Assignment —
Retype the lines starting at the one that contains "You are a GUI" and ending at the one that contains "Image resolution: width=666", both included, and nothing else.

Dataset content —
• • •

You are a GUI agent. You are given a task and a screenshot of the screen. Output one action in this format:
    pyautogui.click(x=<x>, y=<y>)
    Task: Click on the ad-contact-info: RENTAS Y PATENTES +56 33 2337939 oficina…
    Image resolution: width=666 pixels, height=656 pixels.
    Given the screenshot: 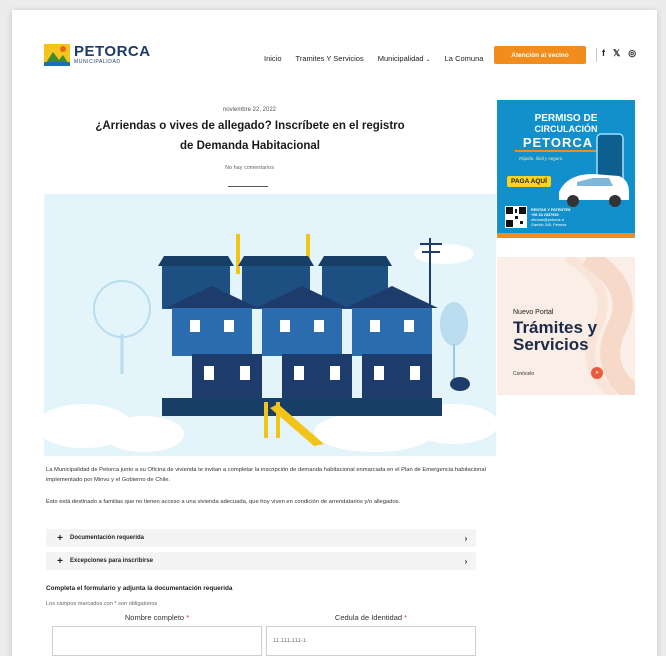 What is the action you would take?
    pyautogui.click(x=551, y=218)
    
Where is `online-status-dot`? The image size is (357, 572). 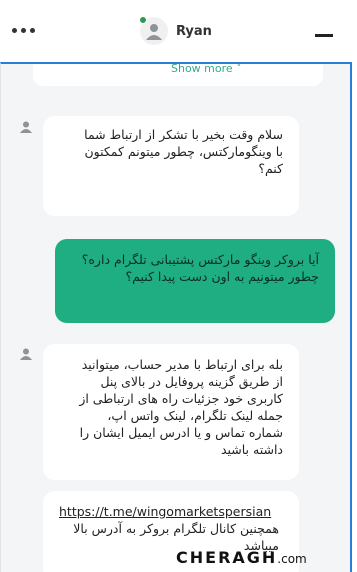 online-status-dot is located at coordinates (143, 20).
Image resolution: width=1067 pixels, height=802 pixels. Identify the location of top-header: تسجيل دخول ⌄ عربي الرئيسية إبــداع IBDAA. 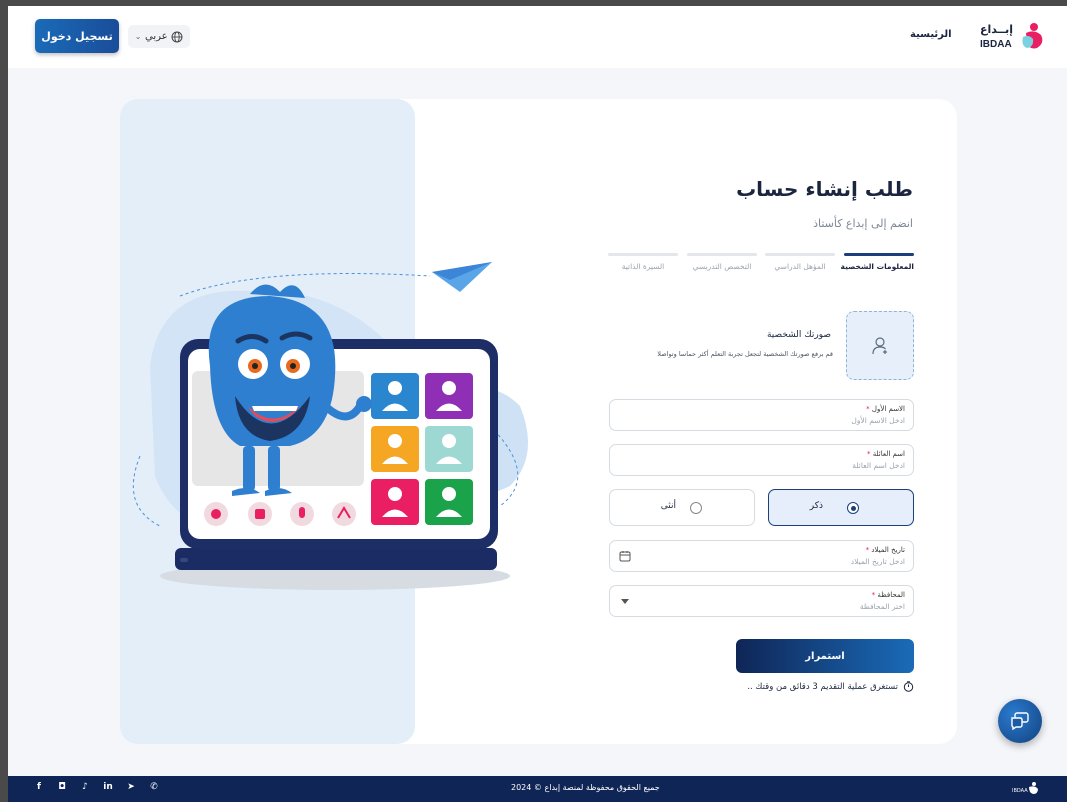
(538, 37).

• • •

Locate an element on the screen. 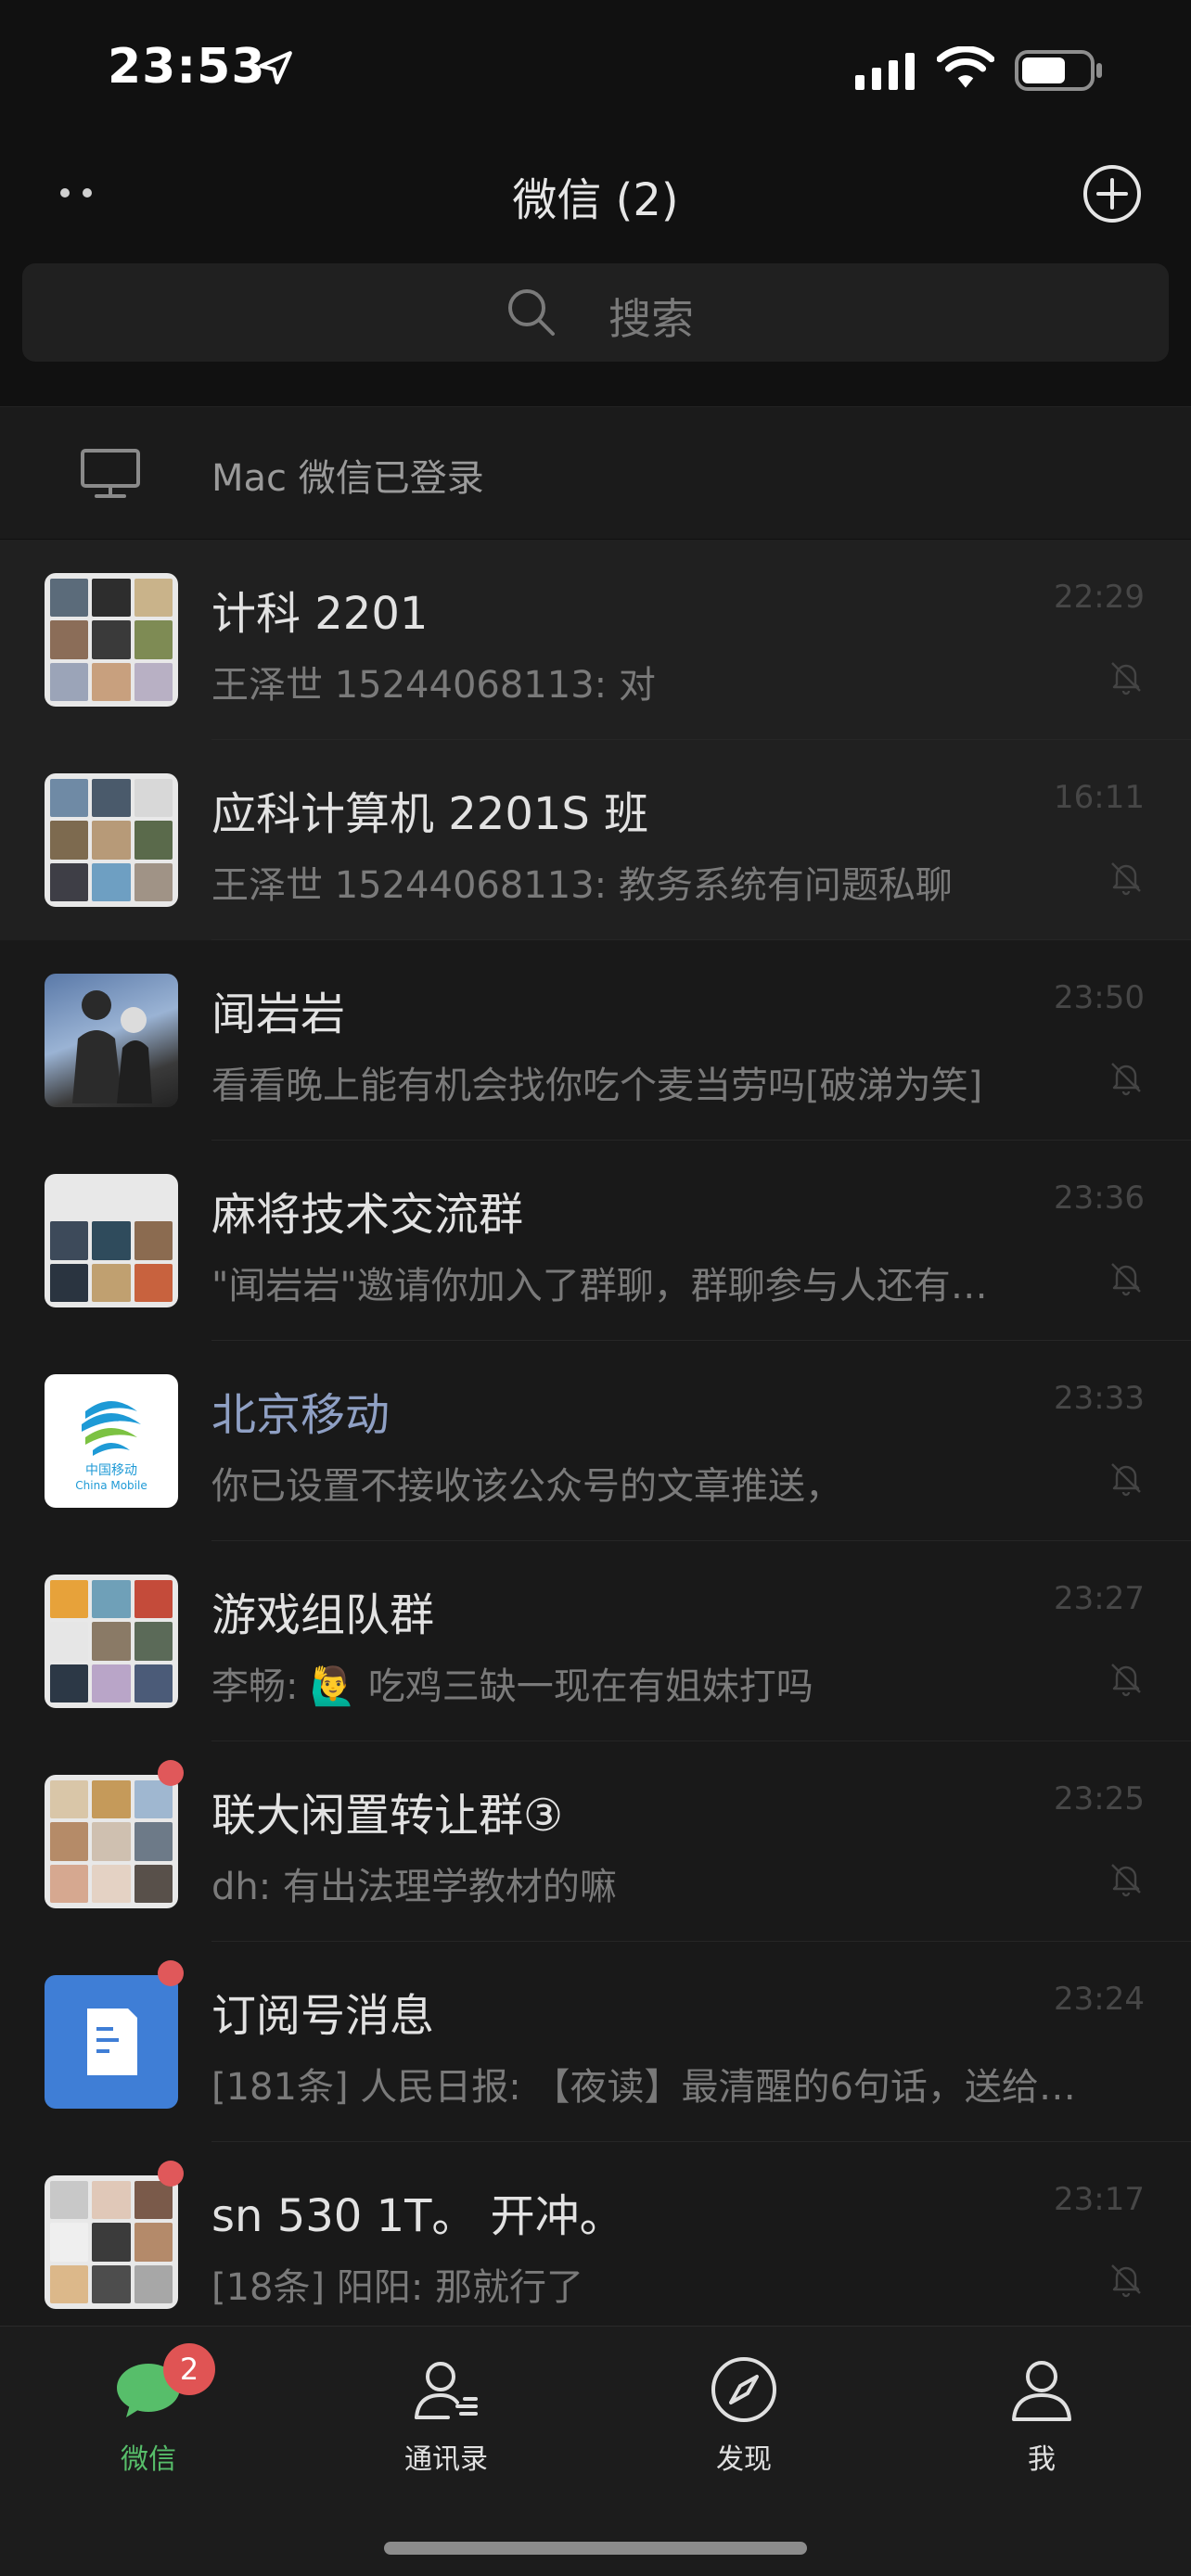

• • •

Result below —
You are a GUI agent. You are given a task and a screenshot of the screen. Output one action in this format:
    pyautogui.click(x=<x>, y=<y>)
    Task: Click on the ad-contact-info: RENTAS Y PATENTES +56 33 2337939 oficina…
    Image resolution: width=666 pixels, height=656 pixels.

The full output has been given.